Read The Crusades of Cesar Chavez Online
Authors: Miriam Pawel
With some sixty thousand index cards in the files from past members, no one knew for sure how many members the union had, who paid dues, or whether dues corresponded correctly with the hours worked. Similar problems plagued the medical plan, an innovative insurance program set up by LeRoy Chatfield and designed to meet the needs of seasonal workers. Chavez had the foresight to invest in a computer system, and he pinned his hopes on programmers who were laboriously writing language and punching cards to create programs to computerize the union’s files. Dave Smith, the computer whiz, had been close to Quigley. When he was forced out, Smith left as well.
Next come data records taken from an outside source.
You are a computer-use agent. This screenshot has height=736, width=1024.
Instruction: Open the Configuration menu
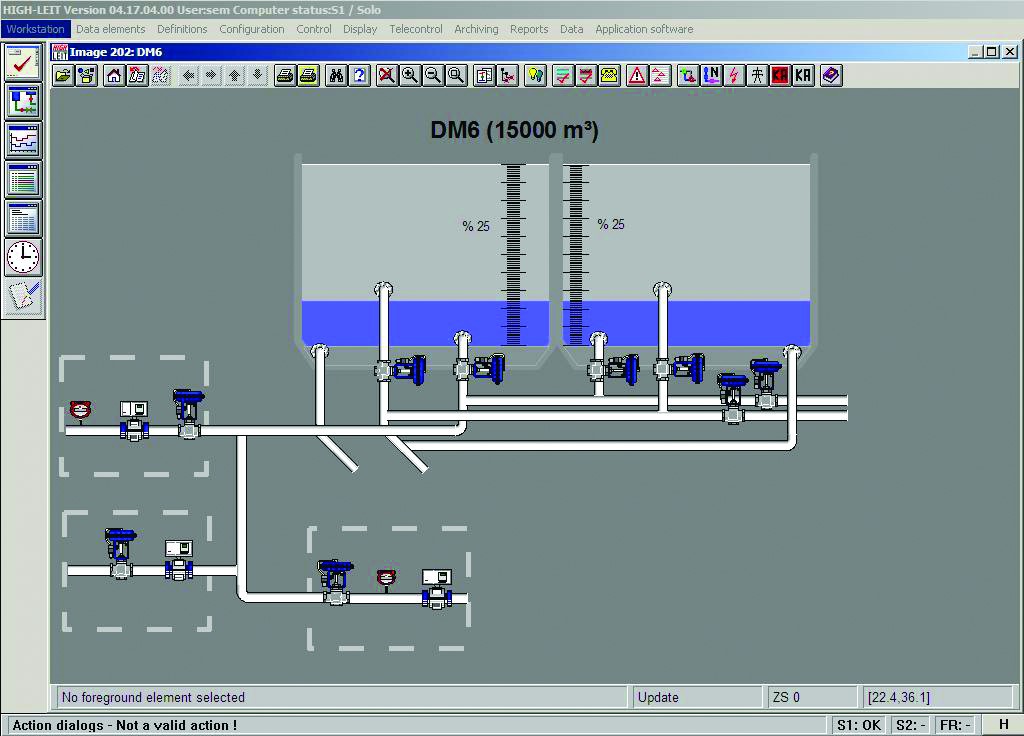(x=252, y=29)
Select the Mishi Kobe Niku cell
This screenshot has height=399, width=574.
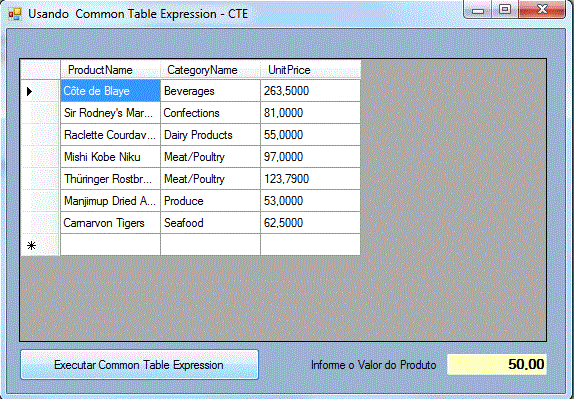110,157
When the first meeting of the national executive board convened on December 17, 1973, Chavez faced a new dynamic—a roomful of strong personalities, experienced organizers, and smart minds unafraid to voice opinions. He set out to structure meetings to ensure that he maintained control.
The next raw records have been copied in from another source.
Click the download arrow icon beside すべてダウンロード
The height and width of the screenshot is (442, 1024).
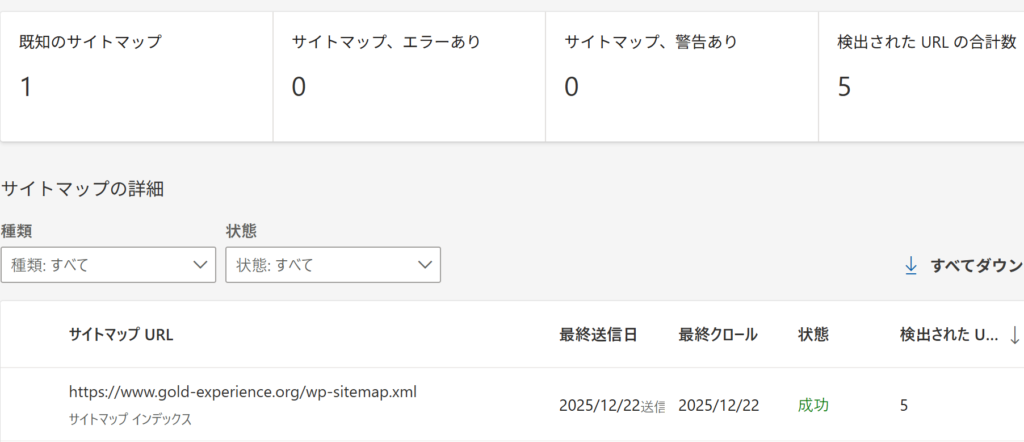[x=911, y=265]
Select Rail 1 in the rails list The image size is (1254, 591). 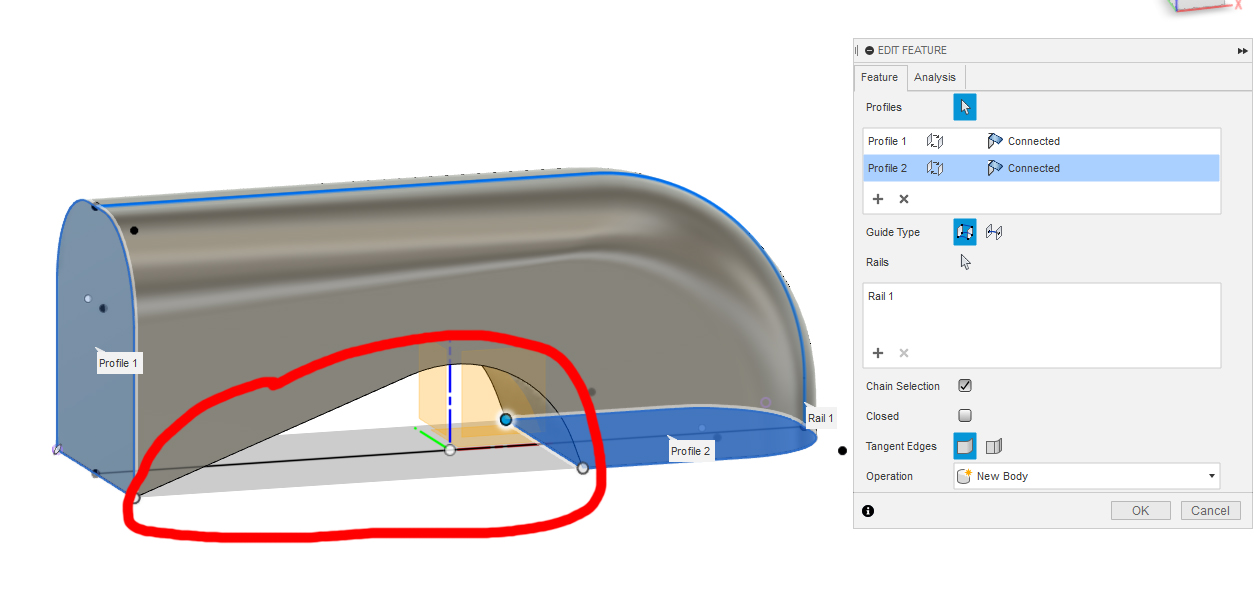[x=880, y=296]
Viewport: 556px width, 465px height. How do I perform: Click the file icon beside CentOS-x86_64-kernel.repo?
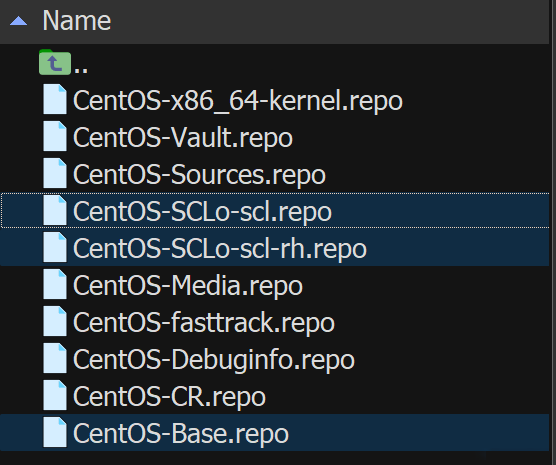pos(55,99)
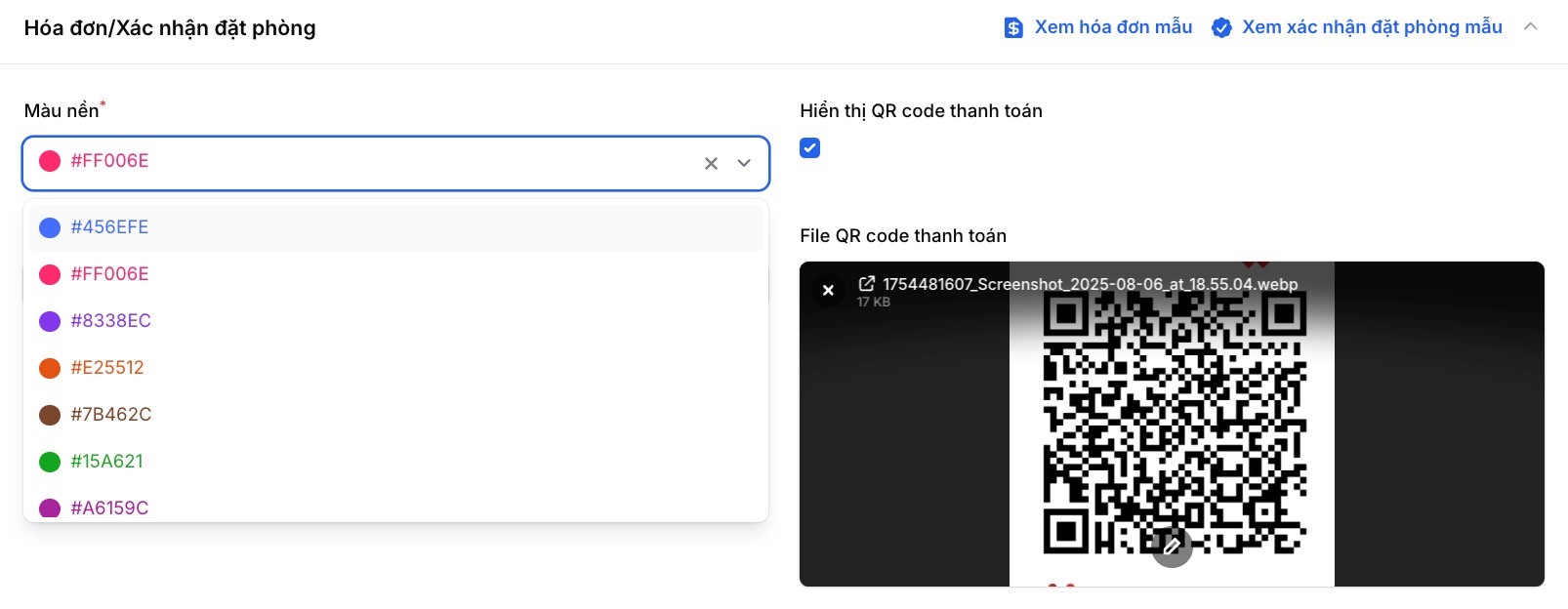
Task: Collapse the Hóa đơn/Xác nhận đặt phòng section
Action: tap(1530, 27)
The board met at least four times a year, each meeting lasting several days, often ten hours a day. Discussions on the most mundane matters could take hours, while significant policy decisions often were made quickly, or ratified after the fact. If Chavez sensed resistance to an idea, he changed the subject and deferred the discussion. He skillfully played one member against another to build coalitions that supported his ideas and break apart allies who might form an independent bloc. If he found himself backed into a corner and all else failed, he lashed out at Huerta. If a discussion veered off course, he suggested they take a walk or tell war stories into the tape recorder, which he kept running throughout the sessions. When emotions ran too high, he defused the situation with a joke or a song. From the beginning, Chavez, the master organizer, organized the board to do his bidding.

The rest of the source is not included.